(Word and element pointing entries)
==================================================
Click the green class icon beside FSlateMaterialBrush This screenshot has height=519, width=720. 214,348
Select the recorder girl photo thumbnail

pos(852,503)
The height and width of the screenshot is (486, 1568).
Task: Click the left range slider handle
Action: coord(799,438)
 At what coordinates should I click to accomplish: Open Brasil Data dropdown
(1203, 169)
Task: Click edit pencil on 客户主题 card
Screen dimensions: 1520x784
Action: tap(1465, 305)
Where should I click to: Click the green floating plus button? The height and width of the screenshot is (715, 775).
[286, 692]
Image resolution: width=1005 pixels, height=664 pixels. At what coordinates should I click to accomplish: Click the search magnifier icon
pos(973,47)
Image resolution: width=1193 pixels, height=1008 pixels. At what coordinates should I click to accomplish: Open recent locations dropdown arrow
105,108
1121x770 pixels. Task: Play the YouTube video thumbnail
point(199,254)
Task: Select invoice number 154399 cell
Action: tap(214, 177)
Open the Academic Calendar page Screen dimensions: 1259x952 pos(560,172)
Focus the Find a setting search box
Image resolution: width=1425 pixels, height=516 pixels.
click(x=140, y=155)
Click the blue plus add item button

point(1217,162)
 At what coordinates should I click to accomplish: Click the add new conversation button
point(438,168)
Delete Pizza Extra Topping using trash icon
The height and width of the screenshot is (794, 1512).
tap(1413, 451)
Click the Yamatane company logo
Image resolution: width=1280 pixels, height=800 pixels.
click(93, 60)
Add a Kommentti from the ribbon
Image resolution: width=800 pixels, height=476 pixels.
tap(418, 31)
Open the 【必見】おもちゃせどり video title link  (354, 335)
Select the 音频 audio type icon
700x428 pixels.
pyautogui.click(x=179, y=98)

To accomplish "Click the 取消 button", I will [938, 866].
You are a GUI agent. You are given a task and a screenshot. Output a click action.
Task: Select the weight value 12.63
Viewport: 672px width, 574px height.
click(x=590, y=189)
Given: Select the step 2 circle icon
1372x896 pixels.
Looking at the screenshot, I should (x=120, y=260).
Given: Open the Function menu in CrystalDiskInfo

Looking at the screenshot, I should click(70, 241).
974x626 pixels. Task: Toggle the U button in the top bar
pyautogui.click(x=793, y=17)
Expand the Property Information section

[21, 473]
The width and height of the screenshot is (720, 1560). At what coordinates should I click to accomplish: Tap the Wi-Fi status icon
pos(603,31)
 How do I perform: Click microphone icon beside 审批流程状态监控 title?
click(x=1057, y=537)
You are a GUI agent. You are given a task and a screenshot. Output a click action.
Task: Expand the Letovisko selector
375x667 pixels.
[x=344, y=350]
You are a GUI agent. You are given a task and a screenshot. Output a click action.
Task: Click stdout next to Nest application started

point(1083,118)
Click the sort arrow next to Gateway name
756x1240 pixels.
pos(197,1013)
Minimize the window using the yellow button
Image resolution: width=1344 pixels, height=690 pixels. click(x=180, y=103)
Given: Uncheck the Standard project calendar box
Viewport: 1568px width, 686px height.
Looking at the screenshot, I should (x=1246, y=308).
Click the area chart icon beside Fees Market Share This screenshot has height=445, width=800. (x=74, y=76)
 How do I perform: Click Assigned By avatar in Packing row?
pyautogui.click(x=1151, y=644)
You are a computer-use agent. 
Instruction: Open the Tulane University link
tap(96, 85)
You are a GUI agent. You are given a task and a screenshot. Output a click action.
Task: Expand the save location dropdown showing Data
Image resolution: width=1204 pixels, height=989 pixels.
==================================================
» The exercise
Copy out all of the entries above verbatim, keeping every line unchanged and in order.

» Task answer
Click the green class icon beside FSlateMaterialBrush This screenshot has height=519, width=720. 214,348
Select the recorder girl photo thumbnail

pos(852,503)
The height and width of the screenshot is (486, 1568).
Task: Click the left range slider handle
Action: coord(799,438)
 At what coordinates should I click to accomplish: Open Brasil Data dropdown
(1203, 169)
Task: Click edit pencil on 客户主题 card
Screen dimensions: 1520x784
Action: tap(1465, 305)
Where should I click to: Click the green floating plus button? The height and width of the screenshot is (715, 775).
[286, 692]
Image resolution: width=1005 pixels, height=664 pixels. At what coordinates should I click to accomplish: Click the search magnifier icon
pos(973,47)
Image resolution: width=1193 pixels, height=1008 pixels. At what coordinates should I click to accomplish: Open recent locations dropdown arrow
105,108
1121x770 pixels. Task: Play the YouTube video thumbnail
point(199,254)
Task: Select invoice number 154399 cell
Action: tap(214, 177)
Open the Academic Calendar page Screen dimensions: 1259x952 pos(560,172)
Focus the Find a setting search box
Image resolution: width=1425 pixels, height=516 pixels.
click(x=140, y=155)
Click the blue plus add item button

point(1217,162)
 At what coordinates should I click to accomplish: Click the add new conversation button
point(438,168)
Delete Pizza Extra Topping using trash icon
The height and width of the screenshot is (794, 1512).
tap(1413, 451)
Click the Yamatane company logo
Image resolution: width=1280 pixels, height=800 pixels.
click(93, 60)
Add a Kommentti from the ribbon
Image resolution: width=800 pixels, height=476 pixels.
tap(418, 31)
Open the 【必見】おもちゃせどり video title link  (354, 335)
Select the 音频 audio type icon
700x428 pixels.
pyautogui.click(x=179, y=98)

To accomplish "Click the 取消 button", I will [938, 866].
You are a GUI agent. You are given a task and a screenshot. Output a click action.
Task: Select the weight value 12.63
Viewport: 672px width, 574px height.
click(x=590, y=189)
Given: Select the step 2 circle icon
1372x896 pixels.
Looking at the screenshot, I should (x=120, y=260).
Given: Open the Function menu in CrystalDiskInfo

Looking at the screenshot, I should click(70, 241).
974x626 pixels. Task: Toggle the U button in the top bar
pyautogui.click(x=793, y=17)
Expand the Property Information section

[21, 473]
The width and height of the screenshot is (720, 1560). At what coordinates should I click to accomplish: Tap the Wi-Fi status icon
pos(603,31)
 How do I perform: Click microphone icon beside 审批流程状态监控 title?
click(x=1057, y=537)
You are a GUI agent. You are given a task and a screenshot. Output a click action.
Task: Expand the Letovisko selector
375x667 pixels.
[x=344, y=350]
You are a GUI agent. You are given a task and a screenshot. Output a click action.
Task: Click stdout next to Nest application started

point(1083,118)
Click the sort arrow next to Gateway name
756x1240 pixels.
pos(197,1013)
Minimize the window using the yellow button
Image resolution: width=1344 pixels, height=690 pixels. click(x=180, y=103)
Given: Uncheck the Standard project calendar box
Viewport: 1568px width, 686px height.
Looking at the screenshot, I should (x=1246, y=308).
Click the area chart icon beside Fees Market Share This screenshot has height=445, width=800. (x=74, y=76)
 How do I perform: Click Assigned By avatar in Packing row?
pyautogui.click(x=1151, y=644)
You are a computer-use agent. 
Instruction: Open the Tulane University link
tap(96, 85)
You are a GUI agent. You are given a task and a screenshot. Output a click action.
Task: Expand the save location dropdown showing Data
Image resolution: width=1204 pixels, height=989 pixels.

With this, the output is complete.